Hypothesis-Driven Skill Discovery for Hierarchical Deep Reinforcement Learning
This addresses the problem of slow learning in reinforcement learning for robotics and gaming, offering a domain-specific improvement.
The paper tackles poor sample efficiency in deep reinforcement learning by introducing the HyPE algorithm, which discovers objects, generates hypotheses about controllability, and learns hierarchical skills, resulting in learning high-scoring policies an order of magnitude faster than state-of-the-art methods in simulated robotic block-pushing and Breakout domains.

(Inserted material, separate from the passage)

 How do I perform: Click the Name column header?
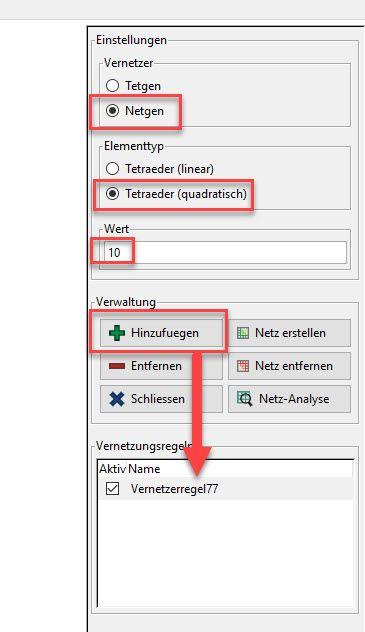click(144, 469)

Deep reinforcement learning (DRL) is capable of learning high-performing policies on a variety of complex high-dimensional tasks, ranging from video games to robotic manipulation. However, standard DRL methods often suffer from poor sample efficiency, partially because they aim to be entirely problem-agnostic. In this work, we introduce a novel approach to exploration and hierarchical skill learning that derives its sample efficiency from intuitive assumptions it makes about the behavior of objects both in the physical world and simulations which mimic physics. Specifically, we propose the Hypothesis Proposal and Evaluation (HyPE) algorithm, which discovers objects from raw pixel data, generates hypotheses about the controllability of observed changes in object state, and learns a hierarchy of skills to test these hypotheses. We demonstrate that HyPE can dramatically improve the sample efficiency of policy learning in two different domains: a simulated robotic block-pushing domain, and a popular benchmark task: Breakout. In these domains, HyPE learns high-scoring policies an order of magnitude faster than several state-of-the-art reinforcement learning methods.